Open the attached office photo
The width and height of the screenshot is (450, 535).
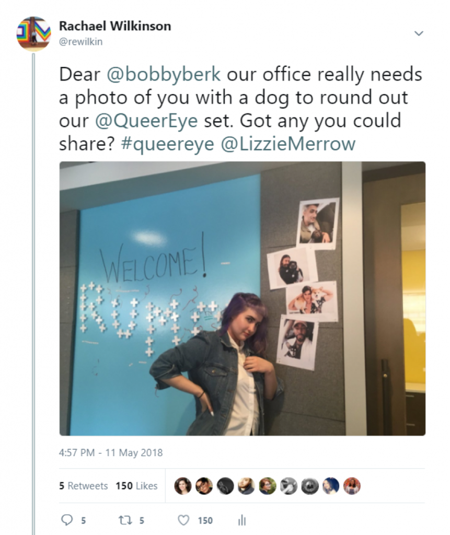pos(243,298)
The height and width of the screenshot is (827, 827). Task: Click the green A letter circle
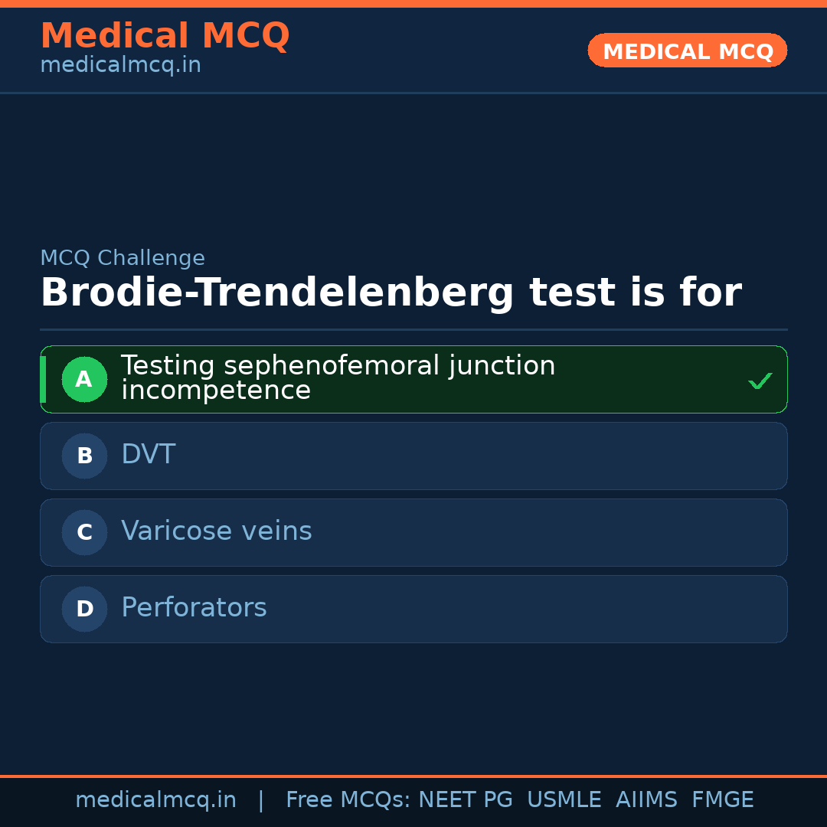[x=84, y=379]
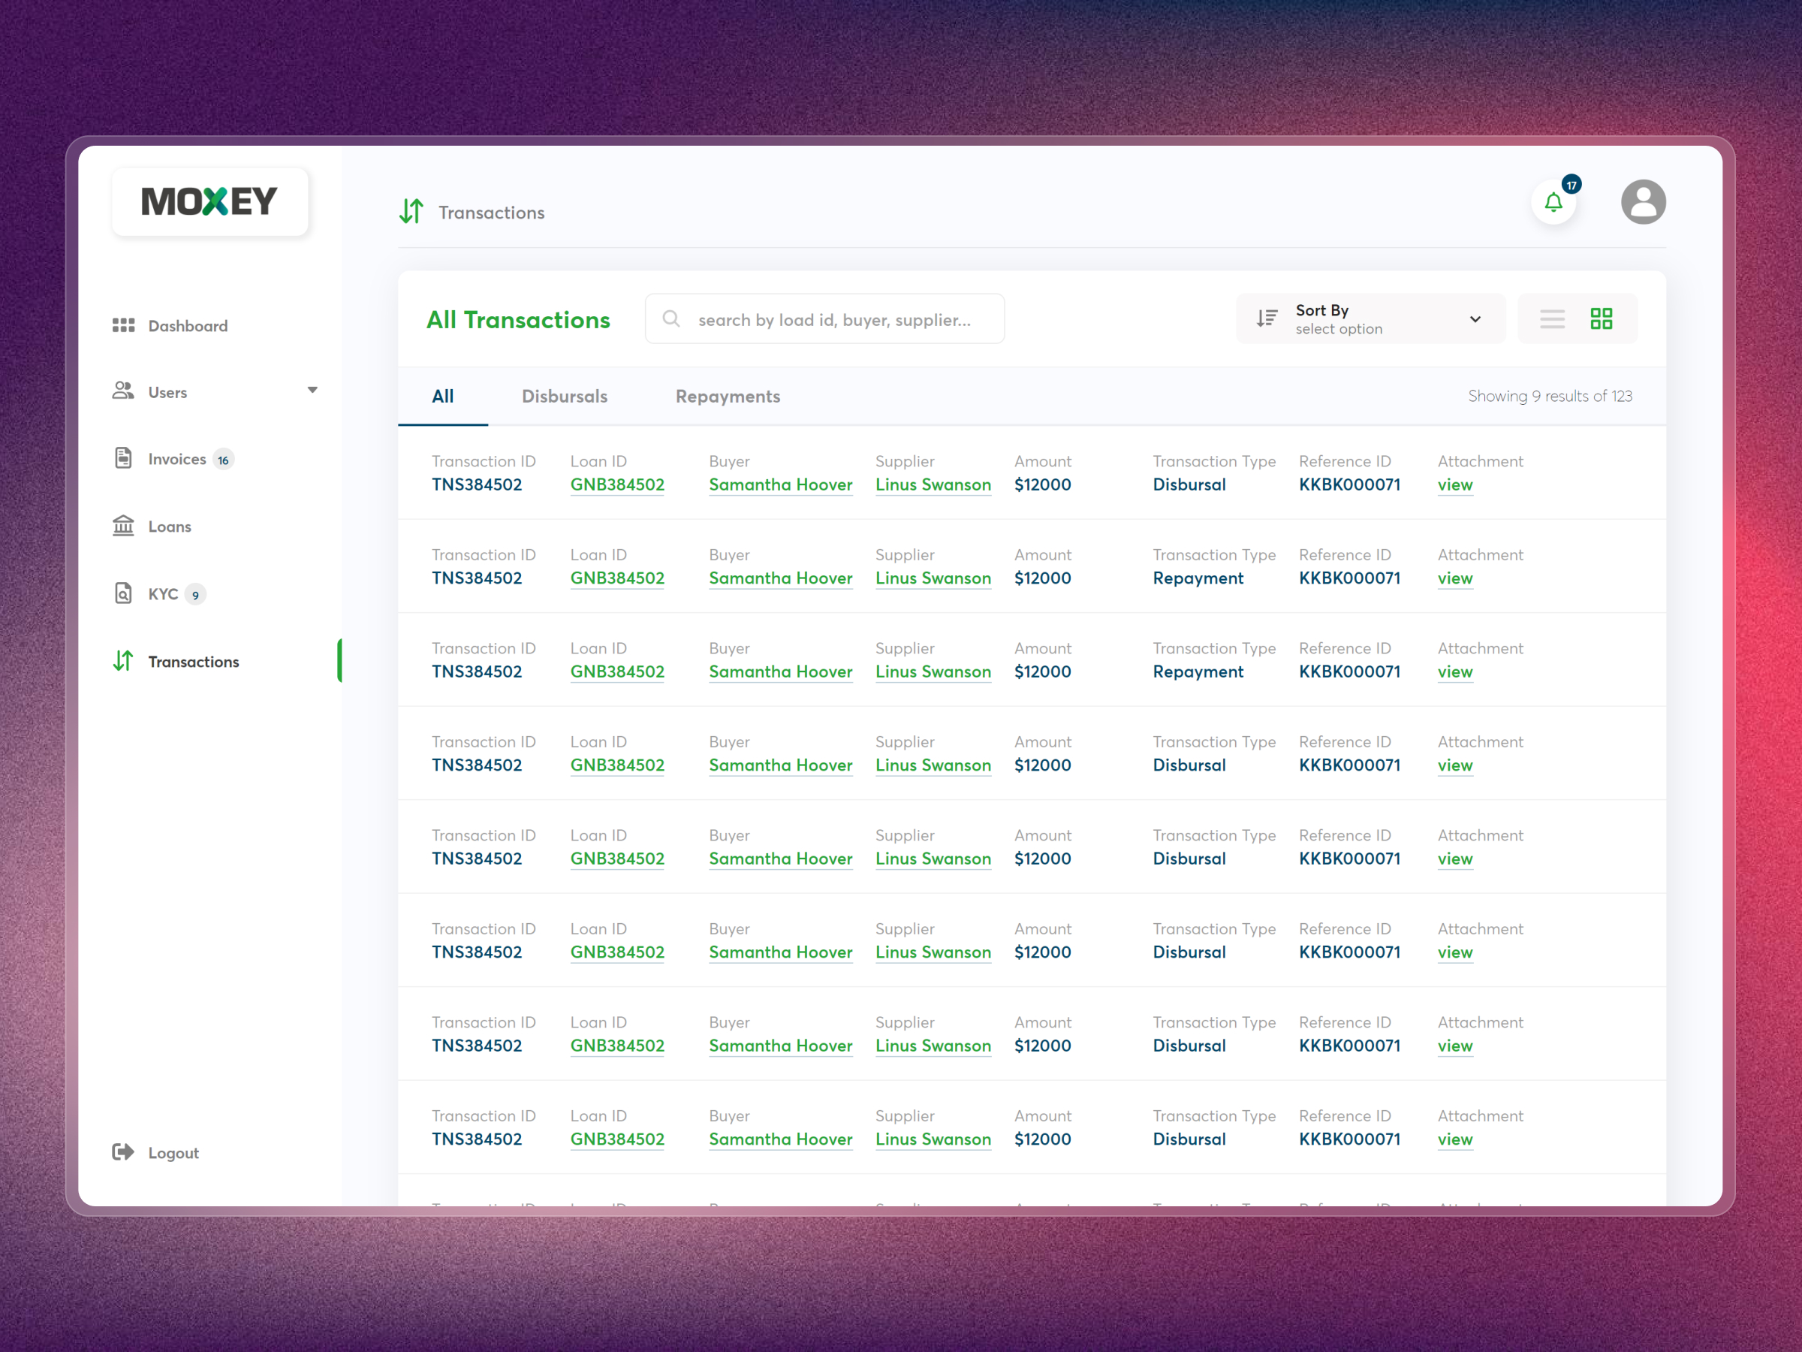Collapse the Sort By select option chevron

click(1475, 319)
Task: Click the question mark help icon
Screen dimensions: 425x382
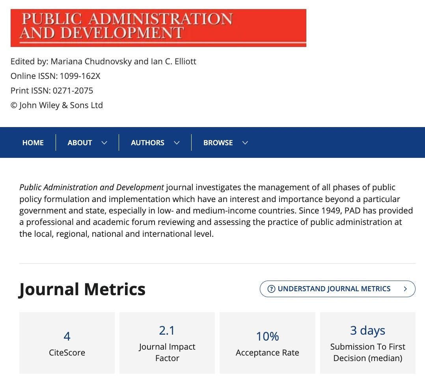Action: (271, 289)
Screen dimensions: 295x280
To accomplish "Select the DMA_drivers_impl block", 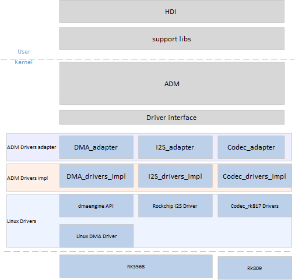I will pyautogui.click(x=97, y=176).
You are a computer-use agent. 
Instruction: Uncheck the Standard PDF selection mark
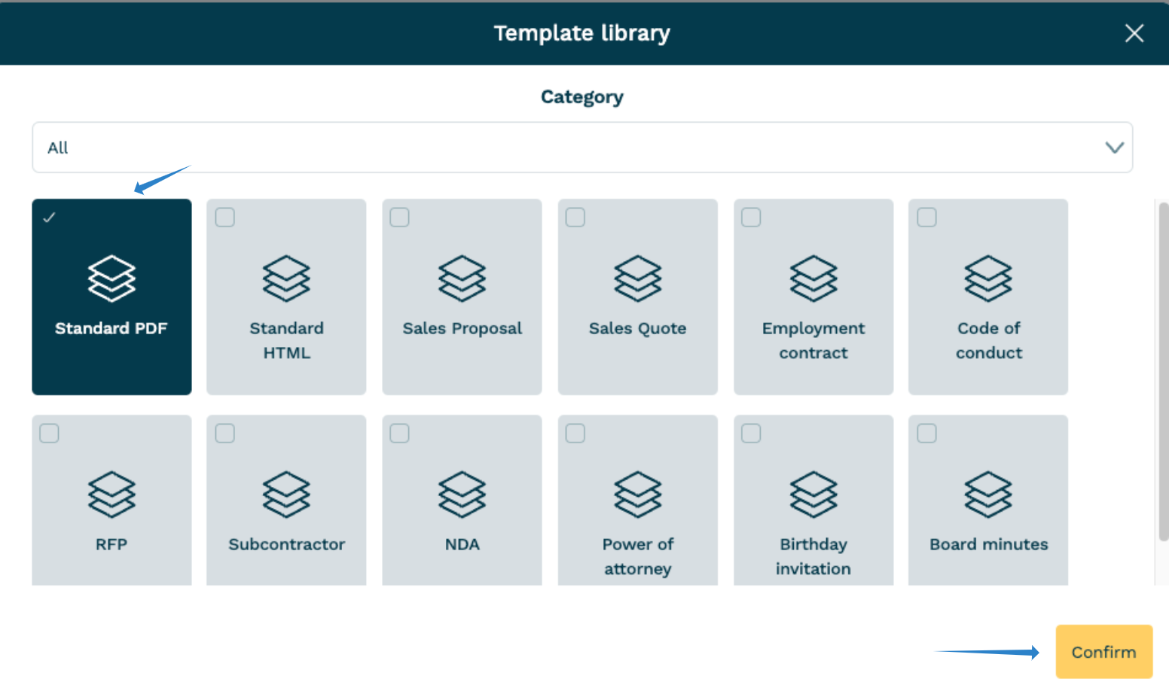tap(49, 218)
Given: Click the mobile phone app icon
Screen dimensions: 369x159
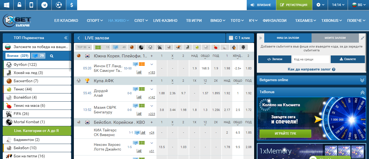Looking at the screenshot, I should (31, 5).
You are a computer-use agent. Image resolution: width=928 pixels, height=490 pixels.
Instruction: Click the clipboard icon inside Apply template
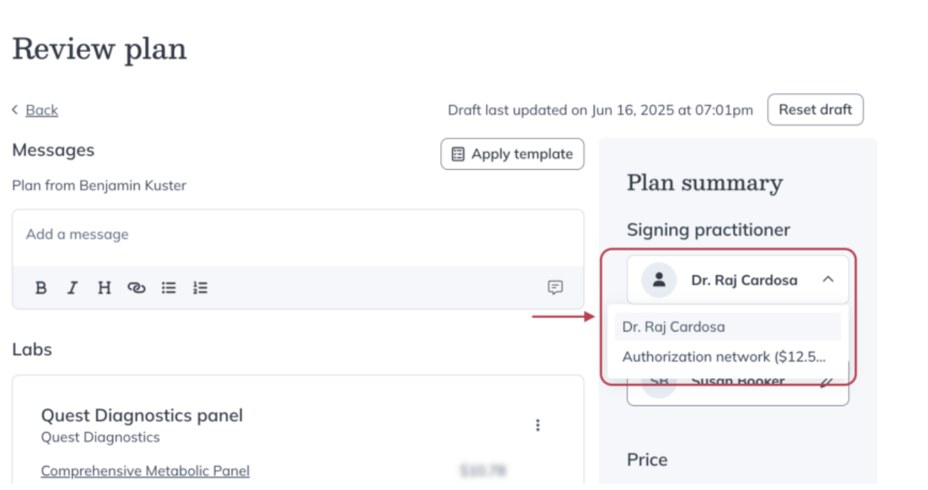click(x=457, y=154)
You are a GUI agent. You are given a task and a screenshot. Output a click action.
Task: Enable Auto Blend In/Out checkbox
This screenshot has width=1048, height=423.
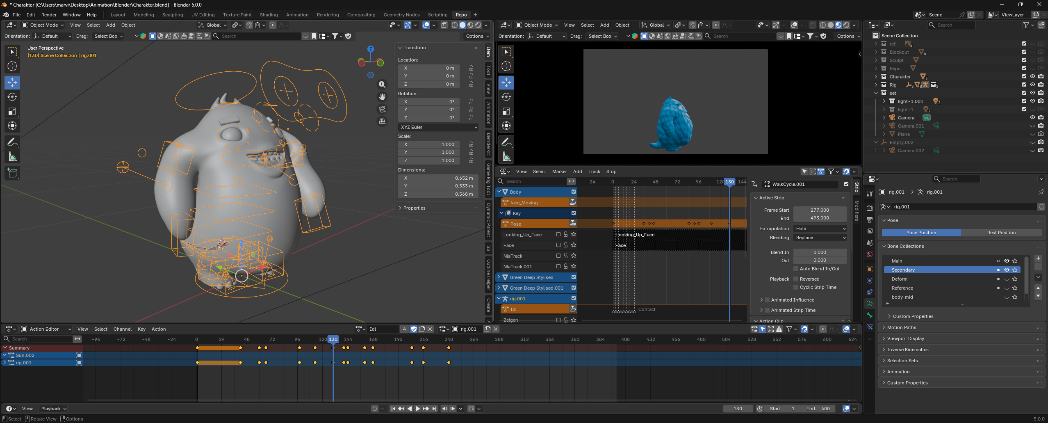796,269
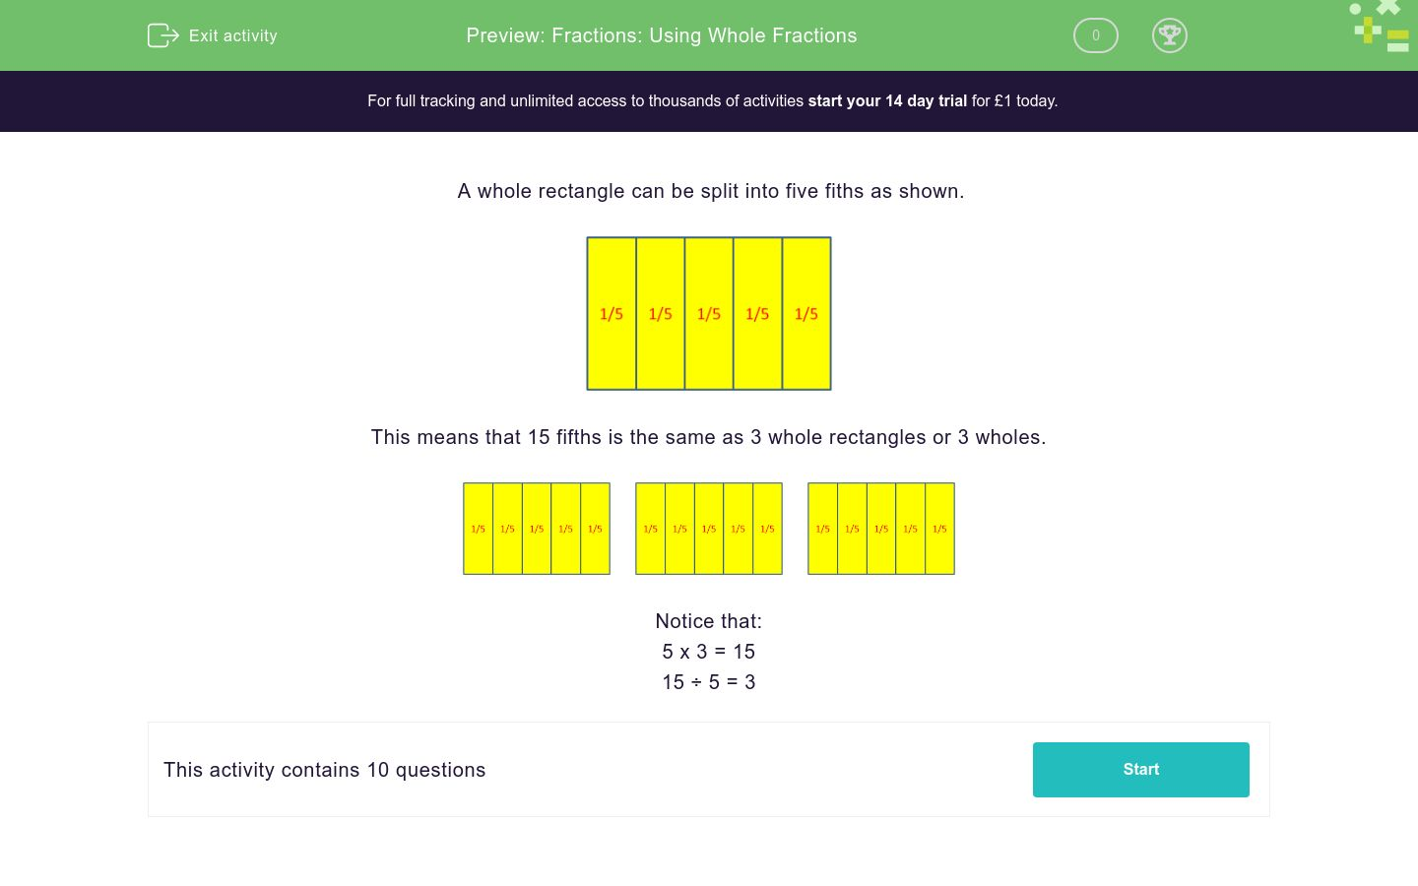Click the activity title in the header
This screenshot has width=1418, height=886.
pos(661,35)
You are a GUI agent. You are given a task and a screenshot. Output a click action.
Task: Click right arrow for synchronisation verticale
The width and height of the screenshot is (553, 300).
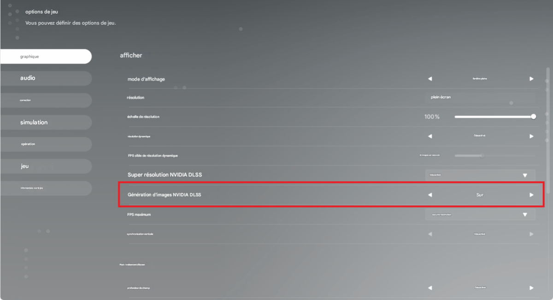[531, 234]
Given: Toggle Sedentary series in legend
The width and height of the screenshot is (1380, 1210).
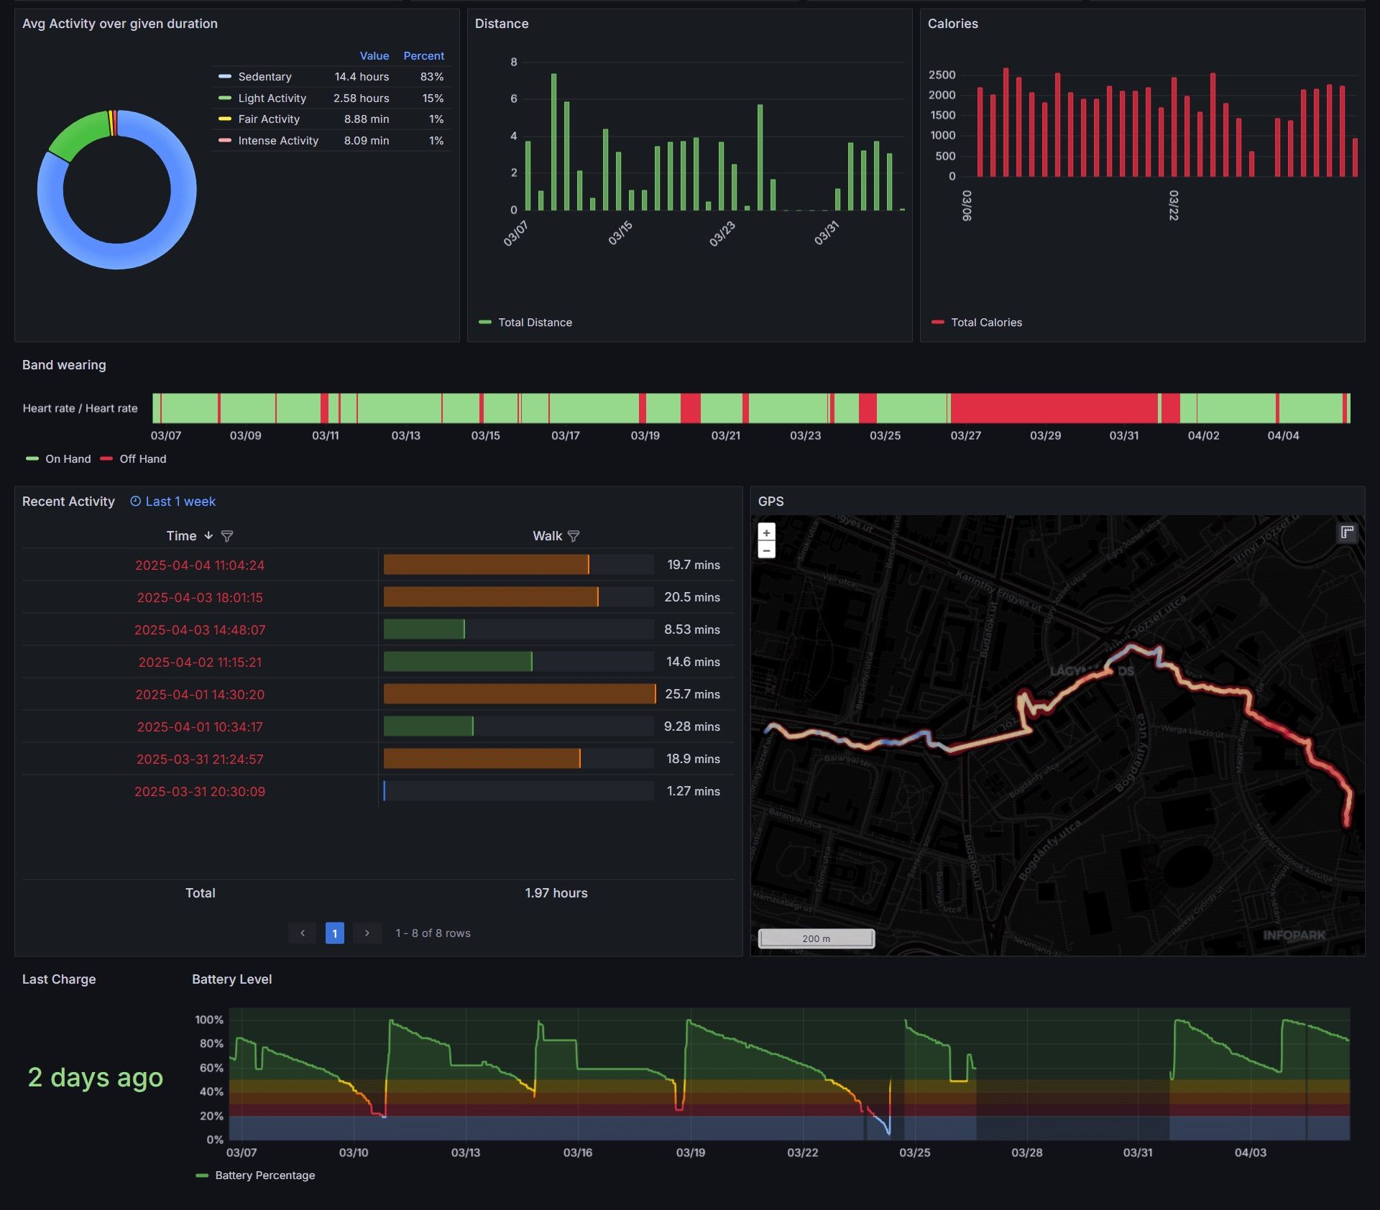Looking at the screenshot, I should click(x=265, y=77).
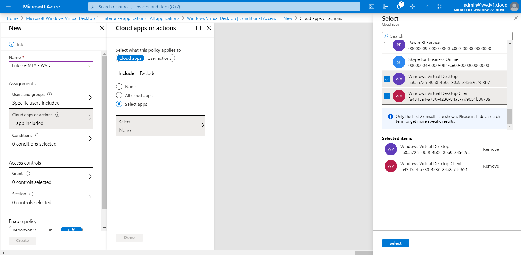
Task: Click the cloud apps search field
Action: click(x=447, y=36)
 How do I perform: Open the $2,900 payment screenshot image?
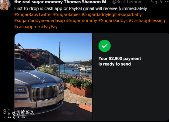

**Directive:**
In the rows above, switch "clipboard" to "paste" in everything from the line containing "You are a computer-use agent. Image" down to the line containing "pos(661,35)", and give back only those lines with the rest unchanged. Leave the pictures out.

**Response to the task:**
You are a computer-use agent. Image resolution: width=928 pixels, height=490 pixels.
Instruction: Click the paste icon inside Apply template
click(x=457, y=154)
You are a GUI agent. You are given a task and a screenshot. Output a click action.
Task: Enable Auto Blend In/Out checkbox
This screenshot has width=1048, height=423.
796,269
Click the activity title in the header
This screenshot has width=1418, height=886.
pos(661,35)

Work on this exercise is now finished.